Greetings Denis, All, Yes, it was a very long message :-) Well, maybe not, if we keep in mind the time you have worked and thought about and around the RIPE database. I obviously don't agree with everything you wrote, while i can agree with most of it. 2023-04 seems a bad idea to me, but at least it doesn't prevent anyone to keep on the registration of their assignments if they wish to do so. This proposal sounds like a "less effort for everyone" proposal, and for me, even if it's unintended, a way to increase opacity. Is it enough for a public registry to have just the association between address space and its direct members? -- i don't believe so.

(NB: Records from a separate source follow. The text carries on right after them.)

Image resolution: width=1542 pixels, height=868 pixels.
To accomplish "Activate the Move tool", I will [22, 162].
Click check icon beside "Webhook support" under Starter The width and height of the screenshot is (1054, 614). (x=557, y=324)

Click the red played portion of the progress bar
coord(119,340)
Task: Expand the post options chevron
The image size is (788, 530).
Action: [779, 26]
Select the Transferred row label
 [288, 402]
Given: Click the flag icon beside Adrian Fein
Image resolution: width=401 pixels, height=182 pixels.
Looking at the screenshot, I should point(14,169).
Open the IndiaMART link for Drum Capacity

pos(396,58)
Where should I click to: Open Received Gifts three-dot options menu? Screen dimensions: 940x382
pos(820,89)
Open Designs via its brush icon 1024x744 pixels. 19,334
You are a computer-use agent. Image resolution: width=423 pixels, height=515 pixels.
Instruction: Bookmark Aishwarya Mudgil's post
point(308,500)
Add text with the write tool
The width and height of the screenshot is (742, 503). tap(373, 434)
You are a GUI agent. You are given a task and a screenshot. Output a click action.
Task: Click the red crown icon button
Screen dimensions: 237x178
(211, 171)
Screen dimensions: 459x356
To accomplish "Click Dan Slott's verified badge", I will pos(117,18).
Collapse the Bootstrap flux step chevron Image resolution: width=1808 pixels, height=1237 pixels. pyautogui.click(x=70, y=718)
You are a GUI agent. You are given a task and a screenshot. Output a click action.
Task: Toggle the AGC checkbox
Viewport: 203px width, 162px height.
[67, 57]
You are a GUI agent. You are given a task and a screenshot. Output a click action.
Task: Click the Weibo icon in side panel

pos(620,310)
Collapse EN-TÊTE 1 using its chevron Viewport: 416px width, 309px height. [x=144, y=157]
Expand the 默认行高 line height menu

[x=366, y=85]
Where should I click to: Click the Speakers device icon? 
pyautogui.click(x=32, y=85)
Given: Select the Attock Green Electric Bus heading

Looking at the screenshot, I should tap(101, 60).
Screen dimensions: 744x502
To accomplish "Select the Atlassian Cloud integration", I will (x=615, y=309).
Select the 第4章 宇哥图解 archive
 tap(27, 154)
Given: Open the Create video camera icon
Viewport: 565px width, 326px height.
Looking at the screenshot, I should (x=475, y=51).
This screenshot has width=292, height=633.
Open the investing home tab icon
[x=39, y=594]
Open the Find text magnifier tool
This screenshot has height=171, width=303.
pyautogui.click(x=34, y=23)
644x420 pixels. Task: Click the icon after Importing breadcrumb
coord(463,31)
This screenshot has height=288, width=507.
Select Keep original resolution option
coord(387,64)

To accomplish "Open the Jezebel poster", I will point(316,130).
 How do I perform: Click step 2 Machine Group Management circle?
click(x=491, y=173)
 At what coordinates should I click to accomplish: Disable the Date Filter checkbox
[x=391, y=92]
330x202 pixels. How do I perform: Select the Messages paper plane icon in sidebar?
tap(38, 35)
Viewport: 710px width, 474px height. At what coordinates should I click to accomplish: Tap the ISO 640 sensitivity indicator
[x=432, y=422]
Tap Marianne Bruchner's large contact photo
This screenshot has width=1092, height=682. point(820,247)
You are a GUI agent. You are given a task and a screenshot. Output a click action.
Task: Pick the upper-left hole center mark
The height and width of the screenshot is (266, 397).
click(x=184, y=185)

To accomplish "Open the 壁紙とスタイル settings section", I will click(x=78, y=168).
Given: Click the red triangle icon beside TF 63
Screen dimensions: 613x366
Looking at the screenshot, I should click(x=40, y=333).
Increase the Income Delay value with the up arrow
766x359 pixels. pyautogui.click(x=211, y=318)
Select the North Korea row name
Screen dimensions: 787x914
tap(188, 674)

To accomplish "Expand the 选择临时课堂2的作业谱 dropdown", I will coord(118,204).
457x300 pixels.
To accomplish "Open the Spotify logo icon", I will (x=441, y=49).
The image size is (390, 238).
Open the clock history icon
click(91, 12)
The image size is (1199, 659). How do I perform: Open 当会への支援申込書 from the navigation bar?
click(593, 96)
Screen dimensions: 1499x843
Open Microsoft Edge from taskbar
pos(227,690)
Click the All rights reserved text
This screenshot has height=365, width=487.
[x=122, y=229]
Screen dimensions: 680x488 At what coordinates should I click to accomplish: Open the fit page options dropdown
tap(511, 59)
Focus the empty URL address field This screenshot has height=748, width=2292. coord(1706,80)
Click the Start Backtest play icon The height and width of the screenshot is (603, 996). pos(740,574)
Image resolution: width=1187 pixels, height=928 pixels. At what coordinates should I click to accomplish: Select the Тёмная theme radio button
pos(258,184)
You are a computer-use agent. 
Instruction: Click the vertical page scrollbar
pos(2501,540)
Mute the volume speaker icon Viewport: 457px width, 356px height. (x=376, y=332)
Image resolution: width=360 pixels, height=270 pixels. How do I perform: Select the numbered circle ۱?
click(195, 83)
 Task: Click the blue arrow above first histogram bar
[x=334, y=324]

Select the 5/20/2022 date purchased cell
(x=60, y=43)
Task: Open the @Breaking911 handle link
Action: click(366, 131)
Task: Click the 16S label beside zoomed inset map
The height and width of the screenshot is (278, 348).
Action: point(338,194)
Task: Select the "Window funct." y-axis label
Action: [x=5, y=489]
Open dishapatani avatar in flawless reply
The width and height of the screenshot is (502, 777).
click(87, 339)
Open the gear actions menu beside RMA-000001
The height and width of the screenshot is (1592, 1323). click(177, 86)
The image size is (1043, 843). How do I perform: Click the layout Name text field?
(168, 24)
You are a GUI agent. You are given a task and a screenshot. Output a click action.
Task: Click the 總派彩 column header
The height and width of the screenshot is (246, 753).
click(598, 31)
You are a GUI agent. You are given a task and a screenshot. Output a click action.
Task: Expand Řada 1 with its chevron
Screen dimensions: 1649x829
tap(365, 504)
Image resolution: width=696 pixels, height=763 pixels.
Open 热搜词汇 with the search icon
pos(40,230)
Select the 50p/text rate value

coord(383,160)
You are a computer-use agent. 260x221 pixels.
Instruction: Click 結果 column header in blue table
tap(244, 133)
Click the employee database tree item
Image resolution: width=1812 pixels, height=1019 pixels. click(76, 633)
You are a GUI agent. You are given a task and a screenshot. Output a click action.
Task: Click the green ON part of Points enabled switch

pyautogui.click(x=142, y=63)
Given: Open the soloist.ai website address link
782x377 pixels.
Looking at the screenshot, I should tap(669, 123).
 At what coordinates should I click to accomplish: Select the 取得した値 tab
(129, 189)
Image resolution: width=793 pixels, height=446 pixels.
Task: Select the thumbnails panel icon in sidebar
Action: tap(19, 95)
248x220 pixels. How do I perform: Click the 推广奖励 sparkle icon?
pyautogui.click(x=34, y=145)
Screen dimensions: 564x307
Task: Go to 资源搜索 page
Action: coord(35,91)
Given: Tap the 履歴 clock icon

Some LIRs are not registering their assignments (violating current policy, right?), so we change/update the policy to make their lack of action as part of the policy? It sounds very wrong to increase compliance levels artificially by changing the rules. I see "arguments opposing the proposal" = none. I would like to disagree. The quality of publicly available registration data is likely to decrease if this proposal goes through. Regards, Carlos On Mon, 25 Sep 2023, denis walker wrote:
Colleagues
I want to look at the bigger picture here. I apologise again for another long email. There are many issues here that this community has ignored for too long. So I hope some of you will at least read through to the end, think about what I say and comment...maybe even support the general idea...
Although this has been a discussion with only a handful of people it has raised some interesting points. Many followers may have missed the significance of some of these points or perhaps not thought deeply about them. These include (in no particular order): -Different registration requirements for IPv4 and IPv6 -Differences in the way IPv4 and IPv6 have been allocated and assigned over time -Block size (fixed or random) -Retro fitting of features -Different levels of adherence to policy by resource holders -Voluntary nature of supplying some details -No consistent approach to supplied data -Confusion for some resource holders about what data to publish -Effort required to maintain data in the RIPE Database -Volatility of some fast changing data -Privacy -Customer confidentiality -Public interest -Public registry -Registering public networks -Addresses defined as free text (sometimes including name)
This is a lot of issues wrapped around one policy proposal. This proposal will not address all, or even most, of these issues. I don't believe this is the right way forward. But what is the root problem here and how can we address it?
There are also some other points to consider. At recent RIPE Meetings some prominent members of this community have told me in the strongest possible terms that there is no way in hell that they are going to list any of their customer's details in the public RIPE Database. No matter what any policy says. Commercial confidentiality seems to be a very sensitive issue for some resource holders. Of course this is a valid concern. But it needs to be balanced. Policy needs consensus, but when we have a consensus all resource holders must follow it. That is the only way a self regulating industry can work.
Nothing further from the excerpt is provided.